This distribution between samples that cause and do not cause side-effects was selected to reflect the proportion of samples that we found in the wild during our research, limited by the current number of samples causing side-effects available in the online malware repositories. We fine-tuned hyper-parameters for all tested classifiers and we are reporting the results for the best combination (RandomForest classifier in both models).

Comparing the accuracy results for the tested classifiers (remember that the dataset is balanced), we notice that the traditional (non-HPC) ML approach outperforms the HPC one in the overall scenario (93.4% vs. 85.55%), which is compatible with Zhou et al’s. However, if we isolate the evaluation of the “ordinary” samples from those that cause side-effects, we notice that the whole detection capability of typical ML systems is due to the classification of “ordinary” samples (98% vs. 85%). The HPC approach significantly outperformed it when classifying the samples that cause side effects (6% vs 96%). The impact of these two datasets in the final result is proportional to their relative presence on the dataset. We expect architectural malware to become more popular over time.
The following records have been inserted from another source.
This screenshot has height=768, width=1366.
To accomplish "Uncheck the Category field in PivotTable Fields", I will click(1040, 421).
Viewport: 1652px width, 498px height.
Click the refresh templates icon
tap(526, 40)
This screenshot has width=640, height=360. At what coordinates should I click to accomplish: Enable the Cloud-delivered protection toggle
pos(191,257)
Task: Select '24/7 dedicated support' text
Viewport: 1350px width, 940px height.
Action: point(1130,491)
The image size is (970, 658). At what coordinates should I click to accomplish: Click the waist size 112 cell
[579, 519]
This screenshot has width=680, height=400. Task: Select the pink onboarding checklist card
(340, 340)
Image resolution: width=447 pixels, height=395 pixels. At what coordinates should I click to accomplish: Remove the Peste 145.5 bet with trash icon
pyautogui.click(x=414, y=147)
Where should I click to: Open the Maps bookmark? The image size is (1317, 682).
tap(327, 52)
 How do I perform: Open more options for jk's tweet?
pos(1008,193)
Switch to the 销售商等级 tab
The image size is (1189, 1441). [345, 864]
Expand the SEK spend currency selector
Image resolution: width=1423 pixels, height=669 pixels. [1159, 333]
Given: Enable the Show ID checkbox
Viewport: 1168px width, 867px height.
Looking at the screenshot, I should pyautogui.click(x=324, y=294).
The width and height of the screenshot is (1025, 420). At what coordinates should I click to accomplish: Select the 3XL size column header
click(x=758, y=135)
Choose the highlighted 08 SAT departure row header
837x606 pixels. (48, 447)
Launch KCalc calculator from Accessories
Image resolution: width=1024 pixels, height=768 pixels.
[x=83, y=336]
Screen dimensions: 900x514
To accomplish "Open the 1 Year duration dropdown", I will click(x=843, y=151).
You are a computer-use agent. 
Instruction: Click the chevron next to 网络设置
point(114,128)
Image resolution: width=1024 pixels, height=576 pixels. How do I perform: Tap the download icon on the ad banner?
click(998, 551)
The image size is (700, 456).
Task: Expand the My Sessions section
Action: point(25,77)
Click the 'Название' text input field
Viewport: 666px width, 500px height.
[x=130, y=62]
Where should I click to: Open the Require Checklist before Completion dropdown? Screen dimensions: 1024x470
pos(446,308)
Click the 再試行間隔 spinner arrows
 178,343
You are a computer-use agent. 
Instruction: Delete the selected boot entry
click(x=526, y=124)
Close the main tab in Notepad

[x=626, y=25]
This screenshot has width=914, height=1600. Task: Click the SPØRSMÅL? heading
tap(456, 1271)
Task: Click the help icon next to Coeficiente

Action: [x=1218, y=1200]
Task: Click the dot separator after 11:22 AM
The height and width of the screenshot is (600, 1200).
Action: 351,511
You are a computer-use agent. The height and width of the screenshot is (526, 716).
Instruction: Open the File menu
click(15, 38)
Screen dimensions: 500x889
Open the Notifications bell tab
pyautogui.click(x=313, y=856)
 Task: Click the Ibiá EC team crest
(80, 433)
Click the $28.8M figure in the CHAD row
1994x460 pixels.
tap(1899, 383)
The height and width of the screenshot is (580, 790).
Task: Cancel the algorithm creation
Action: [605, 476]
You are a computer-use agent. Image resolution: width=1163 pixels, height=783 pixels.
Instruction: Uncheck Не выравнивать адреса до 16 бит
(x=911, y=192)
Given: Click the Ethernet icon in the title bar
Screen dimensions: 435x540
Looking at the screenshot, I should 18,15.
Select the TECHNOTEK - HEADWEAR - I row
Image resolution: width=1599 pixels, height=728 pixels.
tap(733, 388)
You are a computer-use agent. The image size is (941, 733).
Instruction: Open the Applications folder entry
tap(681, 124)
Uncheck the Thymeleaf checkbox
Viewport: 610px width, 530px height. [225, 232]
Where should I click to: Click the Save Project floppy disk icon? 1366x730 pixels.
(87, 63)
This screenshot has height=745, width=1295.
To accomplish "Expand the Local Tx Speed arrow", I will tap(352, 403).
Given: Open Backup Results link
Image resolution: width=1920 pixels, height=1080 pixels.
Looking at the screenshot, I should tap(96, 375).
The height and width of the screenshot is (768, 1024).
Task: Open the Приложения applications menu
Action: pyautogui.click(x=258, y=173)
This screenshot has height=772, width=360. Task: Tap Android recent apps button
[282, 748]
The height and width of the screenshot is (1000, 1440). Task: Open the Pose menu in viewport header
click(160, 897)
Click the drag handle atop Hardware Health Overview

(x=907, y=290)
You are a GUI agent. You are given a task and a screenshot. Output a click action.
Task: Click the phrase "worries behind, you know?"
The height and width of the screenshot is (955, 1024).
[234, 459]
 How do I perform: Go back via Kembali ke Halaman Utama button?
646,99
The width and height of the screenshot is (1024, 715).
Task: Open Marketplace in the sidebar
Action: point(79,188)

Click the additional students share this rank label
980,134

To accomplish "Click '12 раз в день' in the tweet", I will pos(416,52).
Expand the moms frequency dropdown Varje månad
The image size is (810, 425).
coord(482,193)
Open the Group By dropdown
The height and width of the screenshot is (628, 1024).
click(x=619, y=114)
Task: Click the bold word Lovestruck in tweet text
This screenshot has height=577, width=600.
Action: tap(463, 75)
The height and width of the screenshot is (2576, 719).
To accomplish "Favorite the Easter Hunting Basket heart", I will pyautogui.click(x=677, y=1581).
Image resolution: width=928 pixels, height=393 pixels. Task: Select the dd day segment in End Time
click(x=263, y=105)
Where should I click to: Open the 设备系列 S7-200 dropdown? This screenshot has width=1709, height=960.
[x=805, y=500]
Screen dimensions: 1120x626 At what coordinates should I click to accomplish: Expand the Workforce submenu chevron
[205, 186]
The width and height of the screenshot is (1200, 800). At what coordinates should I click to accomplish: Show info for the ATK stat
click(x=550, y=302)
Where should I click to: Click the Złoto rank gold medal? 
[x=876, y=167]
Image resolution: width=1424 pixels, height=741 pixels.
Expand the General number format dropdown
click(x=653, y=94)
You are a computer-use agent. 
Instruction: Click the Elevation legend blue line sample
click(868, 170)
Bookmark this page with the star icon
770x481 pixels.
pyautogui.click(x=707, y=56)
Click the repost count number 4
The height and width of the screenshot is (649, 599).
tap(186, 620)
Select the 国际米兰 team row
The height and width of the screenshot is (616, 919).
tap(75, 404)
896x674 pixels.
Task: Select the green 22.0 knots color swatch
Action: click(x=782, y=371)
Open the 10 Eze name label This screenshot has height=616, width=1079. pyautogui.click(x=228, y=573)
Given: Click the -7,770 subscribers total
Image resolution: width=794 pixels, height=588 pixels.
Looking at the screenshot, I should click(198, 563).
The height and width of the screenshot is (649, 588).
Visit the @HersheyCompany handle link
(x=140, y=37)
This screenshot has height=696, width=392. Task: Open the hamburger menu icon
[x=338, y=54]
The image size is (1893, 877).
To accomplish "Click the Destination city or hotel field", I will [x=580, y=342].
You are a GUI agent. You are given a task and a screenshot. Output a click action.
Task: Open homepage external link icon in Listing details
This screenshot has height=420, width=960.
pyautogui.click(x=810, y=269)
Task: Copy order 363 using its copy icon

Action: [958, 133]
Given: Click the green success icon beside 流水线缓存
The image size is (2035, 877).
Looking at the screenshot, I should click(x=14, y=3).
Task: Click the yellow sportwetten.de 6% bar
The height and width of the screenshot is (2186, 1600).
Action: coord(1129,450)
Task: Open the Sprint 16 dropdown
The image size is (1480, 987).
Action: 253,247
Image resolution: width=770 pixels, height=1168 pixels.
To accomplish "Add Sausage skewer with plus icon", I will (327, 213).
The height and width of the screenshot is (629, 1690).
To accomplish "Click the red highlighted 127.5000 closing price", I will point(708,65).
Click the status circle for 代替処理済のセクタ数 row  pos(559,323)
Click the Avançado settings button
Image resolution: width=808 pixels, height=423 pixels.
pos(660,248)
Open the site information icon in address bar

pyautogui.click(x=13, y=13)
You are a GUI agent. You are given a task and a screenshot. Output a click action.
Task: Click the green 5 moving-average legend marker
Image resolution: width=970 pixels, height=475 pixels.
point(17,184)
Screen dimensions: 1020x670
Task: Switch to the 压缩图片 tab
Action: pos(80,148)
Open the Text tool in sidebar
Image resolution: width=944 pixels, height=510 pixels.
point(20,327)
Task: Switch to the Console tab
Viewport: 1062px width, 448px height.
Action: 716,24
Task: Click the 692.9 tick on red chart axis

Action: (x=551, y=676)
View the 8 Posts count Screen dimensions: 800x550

4 Towards a Definition of Malware Detection Effectiveness

The Need for Better Positioning. The presented experimental results show that one cannot simply claim HPC is not good for malware detection. While this result is somehow expected, why haven’t other researchers framed the problem as such? In our view, the controversy originated because there is not a consensus in the research community as a whole about what is objectively considered malware and therefore how to handle it. We do not find consensus Even if we look to the NIST standards [16]. All definitions are broad and do not characterize samples regarding their form or precise target, even though they all state that malware is something undesired. Whereas most people, including researchers, might have developed a generic feeling about malware as something undesired and that the solution for it is to get rid of malicious files, the few attempts towards formally defining malware have been often revealed as problematic in the detection context due to the multiple corner-cases about the subject. The hardness in defining malware is made clear when we consider the “tricky” cases. Following are some of the multiple examples: (i) can software be considered malicious for some users and not for others?; (ii) can a performed action be considered malicious in the context of one software piece but legitimate for another?; and finally, (vi) in the specific context of this work, if the malware target is the system architecture and not another application or data, is it still malware? And how to handle this case? While these questions are not formally answered, researchers have been working with operational definitions of malware, which might suffice for most research work, but sometimes might lead to controversies as the one here presented.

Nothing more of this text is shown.